### WHAT NEEDS TO BE DONE
Update the records from their first line through the line containing "[x=237, y=779]", changing "Screen dimensions" to "Display size" and leaving everything else as it is.
■ ■ ■ ■ ■ ■ ■
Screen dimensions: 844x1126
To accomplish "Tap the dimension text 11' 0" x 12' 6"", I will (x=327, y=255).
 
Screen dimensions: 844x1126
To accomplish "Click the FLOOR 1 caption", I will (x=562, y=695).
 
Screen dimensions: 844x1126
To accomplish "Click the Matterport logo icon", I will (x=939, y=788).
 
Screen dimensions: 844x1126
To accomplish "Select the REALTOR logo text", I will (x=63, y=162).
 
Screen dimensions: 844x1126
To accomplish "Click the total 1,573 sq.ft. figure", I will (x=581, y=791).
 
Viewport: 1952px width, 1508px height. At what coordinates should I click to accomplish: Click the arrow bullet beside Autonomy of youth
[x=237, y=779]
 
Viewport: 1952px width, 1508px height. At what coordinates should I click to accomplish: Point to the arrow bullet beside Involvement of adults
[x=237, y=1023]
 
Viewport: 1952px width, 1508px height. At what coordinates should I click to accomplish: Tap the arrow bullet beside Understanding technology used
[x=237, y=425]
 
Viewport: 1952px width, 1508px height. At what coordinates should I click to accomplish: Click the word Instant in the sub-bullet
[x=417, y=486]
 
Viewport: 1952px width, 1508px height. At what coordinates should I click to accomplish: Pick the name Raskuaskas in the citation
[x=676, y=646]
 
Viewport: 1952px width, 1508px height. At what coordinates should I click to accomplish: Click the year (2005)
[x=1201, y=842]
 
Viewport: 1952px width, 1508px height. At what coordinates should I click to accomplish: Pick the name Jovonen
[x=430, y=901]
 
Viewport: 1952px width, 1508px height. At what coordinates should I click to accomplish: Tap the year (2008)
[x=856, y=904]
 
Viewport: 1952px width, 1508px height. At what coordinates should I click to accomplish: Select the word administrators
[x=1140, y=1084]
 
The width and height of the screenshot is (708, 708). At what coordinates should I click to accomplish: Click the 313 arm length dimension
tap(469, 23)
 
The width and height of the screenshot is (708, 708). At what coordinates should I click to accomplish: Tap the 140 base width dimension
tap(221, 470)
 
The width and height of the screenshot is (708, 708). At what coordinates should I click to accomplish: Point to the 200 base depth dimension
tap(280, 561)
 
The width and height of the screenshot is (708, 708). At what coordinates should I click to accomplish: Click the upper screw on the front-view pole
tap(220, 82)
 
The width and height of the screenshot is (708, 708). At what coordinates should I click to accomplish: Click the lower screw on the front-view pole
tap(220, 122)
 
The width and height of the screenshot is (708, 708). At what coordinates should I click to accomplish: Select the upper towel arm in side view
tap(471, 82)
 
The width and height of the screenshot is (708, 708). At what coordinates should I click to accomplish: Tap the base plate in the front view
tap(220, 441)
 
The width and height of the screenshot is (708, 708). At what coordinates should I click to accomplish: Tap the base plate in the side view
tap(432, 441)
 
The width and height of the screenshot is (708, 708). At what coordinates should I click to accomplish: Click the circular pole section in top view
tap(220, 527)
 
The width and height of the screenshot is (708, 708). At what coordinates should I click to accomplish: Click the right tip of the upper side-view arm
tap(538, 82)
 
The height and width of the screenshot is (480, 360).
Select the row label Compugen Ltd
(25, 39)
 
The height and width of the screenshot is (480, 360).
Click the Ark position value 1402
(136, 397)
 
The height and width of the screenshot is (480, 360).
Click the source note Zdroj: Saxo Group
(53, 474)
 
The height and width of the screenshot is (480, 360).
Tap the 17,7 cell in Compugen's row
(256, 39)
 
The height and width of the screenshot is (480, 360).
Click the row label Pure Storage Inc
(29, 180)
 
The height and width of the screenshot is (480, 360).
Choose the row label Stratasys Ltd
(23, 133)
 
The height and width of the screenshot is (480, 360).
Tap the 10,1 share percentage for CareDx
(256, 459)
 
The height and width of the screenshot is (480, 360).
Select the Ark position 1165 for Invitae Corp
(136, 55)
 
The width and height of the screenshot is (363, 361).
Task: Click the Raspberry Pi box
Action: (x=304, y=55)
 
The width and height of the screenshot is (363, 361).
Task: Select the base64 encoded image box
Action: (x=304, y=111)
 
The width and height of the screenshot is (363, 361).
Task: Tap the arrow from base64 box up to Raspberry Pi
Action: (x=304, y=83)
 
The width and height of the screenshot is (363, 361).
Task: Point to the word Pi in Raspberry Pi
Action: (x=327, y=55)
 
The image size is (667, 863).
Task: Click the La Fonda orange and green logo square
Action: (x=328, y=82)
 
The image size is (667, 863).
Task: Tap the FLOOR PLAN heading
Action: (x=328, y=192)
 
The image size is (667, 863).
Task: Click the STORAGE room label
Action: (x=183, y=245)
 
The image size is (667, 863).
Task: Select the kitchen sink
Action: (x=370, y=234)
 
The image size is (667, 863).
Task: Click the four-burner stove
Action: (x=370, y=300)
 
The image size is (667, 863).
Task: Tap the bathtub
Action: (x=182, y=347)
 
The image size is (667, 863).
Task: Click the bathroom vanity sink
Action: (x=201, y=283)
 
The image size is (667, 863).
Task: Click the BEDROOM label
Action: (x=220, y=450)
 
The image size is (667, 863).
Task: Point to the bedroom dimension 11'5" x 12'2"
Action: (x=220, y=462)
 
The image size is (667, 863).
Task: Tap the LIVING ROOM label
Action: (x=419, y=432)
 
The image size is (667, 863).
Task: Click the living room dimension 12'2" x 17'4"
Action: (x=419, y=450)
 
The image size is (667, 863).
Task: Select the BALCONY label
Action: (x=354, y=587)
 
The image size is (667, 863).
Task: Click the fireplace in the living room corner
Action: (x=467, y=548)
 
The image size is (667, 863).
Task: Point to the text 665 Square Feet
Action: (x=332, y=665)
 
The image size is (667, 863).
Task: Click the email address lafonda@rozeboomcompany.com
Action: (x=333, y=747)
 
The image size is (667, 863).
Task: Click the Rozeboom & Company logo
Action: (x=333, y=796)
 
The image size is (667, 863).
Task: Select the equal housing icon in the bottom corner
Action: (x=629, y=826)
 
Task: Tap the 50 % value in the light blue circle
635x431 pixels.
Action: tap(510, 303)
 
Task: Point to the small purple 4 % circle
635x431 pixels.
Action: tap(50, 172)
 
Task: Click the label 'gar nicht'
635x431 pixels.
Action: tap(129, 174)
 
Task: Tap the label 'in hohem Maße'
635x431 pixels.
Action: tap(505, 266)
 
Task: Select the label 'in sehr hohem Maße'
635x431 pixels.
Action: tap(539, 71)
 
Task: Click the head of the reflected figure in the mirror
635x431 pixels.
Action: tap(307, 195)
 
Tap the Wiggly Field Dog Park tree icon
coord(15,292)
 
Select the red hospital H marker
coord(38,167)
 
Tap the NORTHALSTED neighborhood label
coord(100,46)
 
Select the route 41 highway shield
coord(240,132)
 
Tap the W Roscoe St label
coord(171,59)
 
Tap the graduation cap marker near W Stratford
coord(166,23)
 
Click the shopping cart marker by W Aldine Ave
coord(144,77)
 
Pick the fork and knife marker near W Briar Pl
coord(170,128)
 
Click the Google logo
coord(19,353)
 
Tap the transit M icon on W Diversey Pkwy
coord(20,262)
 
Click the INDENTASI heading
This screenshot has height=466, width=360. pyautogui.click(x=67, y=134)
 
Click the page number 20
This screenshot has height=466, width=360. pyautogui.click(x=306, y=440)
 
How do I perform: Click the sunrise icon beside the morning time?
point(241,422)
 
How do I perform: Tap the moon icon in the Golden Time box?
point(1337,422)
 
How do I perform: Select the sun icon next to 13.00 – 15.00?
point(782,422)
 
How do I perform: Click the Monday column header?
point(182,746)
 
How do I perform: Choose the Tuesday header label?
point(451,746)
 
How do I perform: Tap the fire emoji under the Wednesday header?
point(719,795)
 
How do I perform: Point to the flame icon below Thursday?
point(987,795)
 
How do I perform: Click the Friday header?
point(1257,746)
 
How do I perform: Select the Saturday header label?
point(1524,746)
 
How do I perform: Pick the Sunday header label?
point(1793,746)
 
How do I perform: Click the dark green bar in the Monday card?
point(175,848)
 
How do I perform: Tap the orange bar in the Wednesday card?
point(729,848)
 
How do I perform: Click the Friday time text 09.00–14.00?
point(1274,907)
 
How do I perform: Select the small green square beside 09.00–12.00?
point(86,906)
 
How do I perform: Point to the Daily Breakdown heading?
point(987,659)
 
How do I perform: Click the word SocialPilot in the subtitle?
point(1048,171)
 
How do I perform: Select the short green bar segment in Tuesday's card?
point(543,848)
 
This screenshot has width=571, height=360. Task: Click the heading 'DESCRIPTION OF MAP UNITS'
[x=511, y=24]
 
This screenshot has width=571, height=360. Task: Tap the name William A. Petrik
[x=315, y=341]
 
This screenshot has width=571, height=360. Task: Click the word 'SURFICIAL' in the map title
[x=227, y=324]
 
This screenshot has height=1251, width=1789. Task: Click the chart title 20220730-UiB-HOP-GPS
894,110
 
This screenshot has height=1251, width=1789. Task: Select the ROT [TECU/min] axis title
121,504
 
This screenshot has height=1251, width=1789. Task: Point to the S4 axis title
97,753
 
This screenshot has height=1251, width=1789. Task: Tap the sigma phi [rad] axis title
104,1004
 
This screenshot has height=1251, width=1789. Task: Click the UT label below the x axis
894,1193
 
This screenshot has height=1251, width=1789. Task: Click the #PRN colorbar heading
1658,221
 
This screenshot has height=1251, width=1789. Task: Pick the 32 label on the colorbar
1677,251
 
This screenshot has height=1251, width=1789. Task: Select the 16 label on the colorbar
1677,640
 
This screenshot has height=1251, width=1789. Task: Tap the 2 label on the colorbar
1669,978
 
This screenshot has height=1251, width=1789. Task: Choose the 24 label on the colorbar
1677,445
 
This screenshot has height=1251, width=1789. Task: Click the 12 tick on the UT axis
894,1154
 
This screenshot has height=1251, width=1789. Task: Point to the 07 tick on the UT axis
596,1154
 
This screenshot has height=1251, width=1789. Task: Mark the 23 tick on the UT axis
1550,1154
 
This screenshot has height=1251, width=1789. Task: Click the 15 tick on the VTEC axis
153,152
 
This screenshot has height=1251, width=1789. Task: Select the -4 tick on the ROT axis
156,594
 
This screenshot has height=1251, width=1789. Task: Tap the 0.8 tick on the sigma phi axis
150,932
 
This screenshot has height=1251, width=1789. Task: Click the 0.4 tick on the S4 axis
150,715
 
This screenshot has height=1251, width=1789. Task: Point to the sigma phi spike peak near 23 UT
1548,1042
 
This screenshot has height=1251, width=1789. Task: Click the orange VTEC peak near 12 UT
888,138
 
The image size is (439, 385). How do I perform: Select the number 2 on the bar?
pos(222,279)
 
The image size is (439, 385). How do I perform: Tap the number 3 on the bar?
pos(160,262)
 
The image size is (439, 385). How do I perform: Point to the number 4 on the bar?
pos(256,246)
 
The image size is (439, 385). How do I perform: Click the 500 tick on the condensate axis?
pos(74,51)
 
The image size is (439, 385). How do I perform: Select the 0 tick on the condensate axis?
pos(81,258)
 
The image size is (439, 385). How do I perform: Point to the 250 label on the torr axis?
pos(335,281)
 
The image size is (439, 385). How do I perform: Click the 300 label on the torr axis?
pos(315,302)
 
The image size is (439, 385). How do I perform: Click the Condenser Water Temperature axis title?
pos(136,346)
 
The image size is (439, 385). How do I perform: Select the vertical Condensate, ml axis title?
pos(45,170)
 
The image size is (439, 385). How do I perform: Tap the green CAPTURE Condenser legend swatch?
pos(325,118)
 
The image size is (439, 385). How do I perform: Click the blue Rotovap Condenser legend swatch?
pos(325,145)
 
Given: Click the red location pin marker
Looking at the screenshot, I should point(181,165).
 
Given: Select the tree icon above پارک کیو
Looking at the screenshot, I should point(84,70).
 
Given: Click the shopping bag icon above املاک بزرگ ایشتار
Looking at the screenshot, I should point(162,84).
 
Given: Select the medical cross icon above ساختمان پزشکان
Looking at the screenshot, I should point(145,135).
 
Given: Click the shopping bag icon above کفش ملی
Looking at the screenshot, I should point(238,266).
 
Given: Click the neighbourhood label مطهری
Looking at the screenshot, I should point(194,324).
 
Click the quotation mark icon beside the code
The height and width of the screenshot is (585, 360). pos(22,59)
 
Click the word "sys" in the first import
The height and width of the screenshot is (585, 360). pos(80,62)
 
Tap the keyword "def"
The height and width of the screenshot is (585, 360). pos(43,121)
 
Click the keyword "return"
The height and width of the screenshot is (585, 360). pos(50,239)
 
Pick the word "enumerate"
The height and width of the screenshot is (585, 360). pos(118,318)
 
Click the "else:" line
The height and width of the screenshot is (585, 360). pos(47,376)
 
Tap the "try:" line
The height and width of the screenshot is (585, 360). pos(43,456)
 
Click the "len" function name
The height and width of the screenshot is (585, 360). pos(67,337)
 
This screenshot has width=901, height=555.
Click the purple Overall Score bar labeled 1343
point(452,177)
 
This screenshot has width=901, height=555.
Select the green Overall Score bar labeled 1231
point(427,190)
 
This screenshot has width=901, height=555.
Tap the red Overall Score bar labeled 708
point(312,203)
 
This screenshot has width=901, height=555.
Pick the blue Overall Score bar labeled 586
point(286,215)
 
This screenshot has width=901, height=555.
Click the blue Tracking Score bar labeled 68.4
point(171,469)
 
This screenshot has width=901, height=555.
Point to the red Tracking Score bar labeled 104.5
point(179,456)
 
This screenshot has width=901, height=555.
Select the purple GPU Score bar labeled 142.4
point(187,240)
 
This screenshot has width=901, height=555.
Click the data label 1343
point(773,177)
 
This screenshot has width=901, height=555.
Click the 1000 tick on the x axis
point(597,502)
■ ■ ■ ■ ■ ■ ■
### TASK RESPONSE
Display size: 844x1126
To accomplish "Tap the dimension text 11' 0" x 12' 6"", I will (x=327, y=255).
 
Display size: 844x1126
To accomplish "Click the FLOOR 1 caption", I will (x=562, y=695).
 
Display size: 844x1126
To accomplish "Click the Matterport logo icon", I will (x=939, y=788).
 
Display size: 844x1126
To accomplish "Select the REALTOR logo text", I will (x=63, y=162).
 
Display size: 844x1126
To accomplish "Click the total 1,573 sq.ft. figure", I will (x=581, y=791).
 
Viewport: 1952px width, 1508px height. At what coordinates should I click to accomplish: Click the arrow bullet beside Autonomy of youth
[x=237, y=779]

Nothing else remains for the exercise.